The percentage of shotgun metagenomic sequencing reads mapping to the human genome in each sample was evaluated using Bowtie 2. The average percentage of human reads in the raw samples (89.29 ± 0.61%) was no different than that in samples filtered across a 5-μm filter (89.69 ± 0.84%) or samples treated with the NEB kit (90.83 ± 0.77%) (Fig. 2). Treatment with Mol (62.88 ± 3.46%), QIA (29.17 ± 5.04), and lyPMA (8.53 ± 2.08%) all significantly depleted host reads compared to the raw samples (one-way ANOVA with Tukey’s multiple comparison p < 0.0001). These three methods were all significantly different from each other, with lyPMA performing the best followed by QIA and then Mol (p < 0.0001).

Fig. 2
figure 2

Host DNA depletion in saliva reduces the percentage of sequencing reads aligning to the human genome. Saliva was collected from eight individuals and divided into triplicate aliquots for each of the processing methods.
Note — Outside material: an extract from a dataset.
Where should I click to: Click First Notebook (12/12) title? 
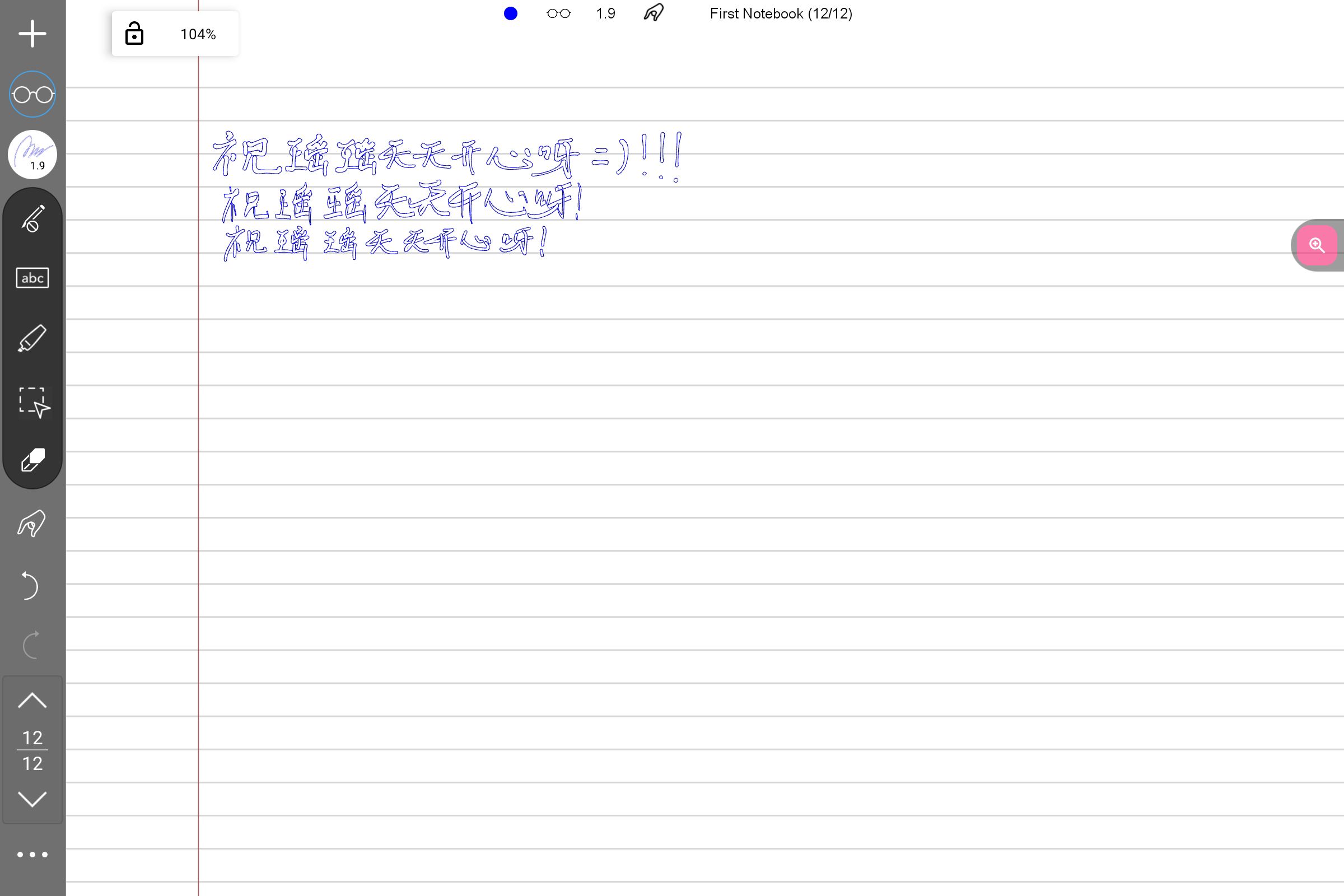[x=781, y=13]
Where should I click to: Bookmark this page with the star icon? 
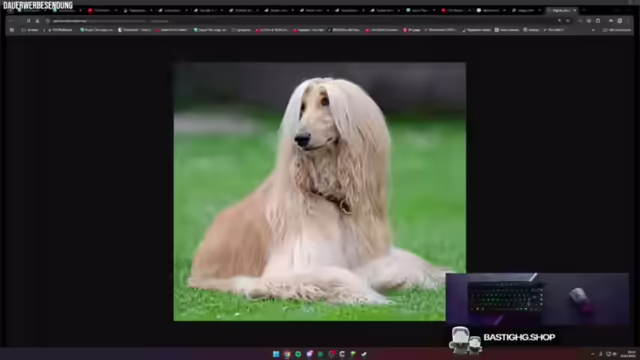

The fraction of quality filtered shotgun sequencing reads mapping to the human genome was assessed with Bowtie 2. One-way ANOVA with Tukey’s multiple comparison correction, significance p < 0.0001

Effect on microbial community composition caused by host depletion methods

Each participant had a distinct pattern of microbial genera that altered slightly upon host depletion (Additional file 4: Figure S4). In principal coordinates analyses (PCoA) [21], samples cluster by participant and not method of host depletion (Fig. 3a, b), suggesting that differences in the microbial community were driven more by biological differences among participants rather than technical effects from any of the host depletion methods. Indeed, Bray-Curtis (BC) dissimilarities between samples from different participants processed with the same host depletion method were significantly greater than dissimilarities from the same participant processed with different host depletion methods (Fig. 3c). This held true across other beta-diversity metrics including phylogeny-informed weighted and unweighted UniFrac (Table 1). Furthermore, relative abundances of microbial taxa within participants among host depletion methods were tightly correlated with few obvious outliers and Spearman’s rank correlation coefficient ≥ 0.75 (Additional file 5: Figure S5). To evaluate whether differences in read depth affected these results, we subsampled 50,000 non-human reads from each sample and found similar results, namely that the participant explained more of the variability in microbial taxa than method of host DNA depletion (Adonis of Bray-Curtis distance R2 = 0.169 by method, 0.556 by participant, F.model= 15.152 by method, 36.614 by participant; p value < 0.001 for all).

Fig. 3
figure 3

Differences in saliva microbiome driven by participant and not method of host depletion. Microbial reads cluster by participant (a) and not method of host depletion (b) in PCoA space using Bray-Curtis distance. c Pairwise Bray-Curtis dissimilarities: within participant, within method (WP-WM); within participant, between methods (WP-BM); and between participants, within methods (BP-WM). Each category is statistically significantly different from each other group (Kruskal-Wallis with Benjamini and Yekutieli FDR correction p < 0.0001)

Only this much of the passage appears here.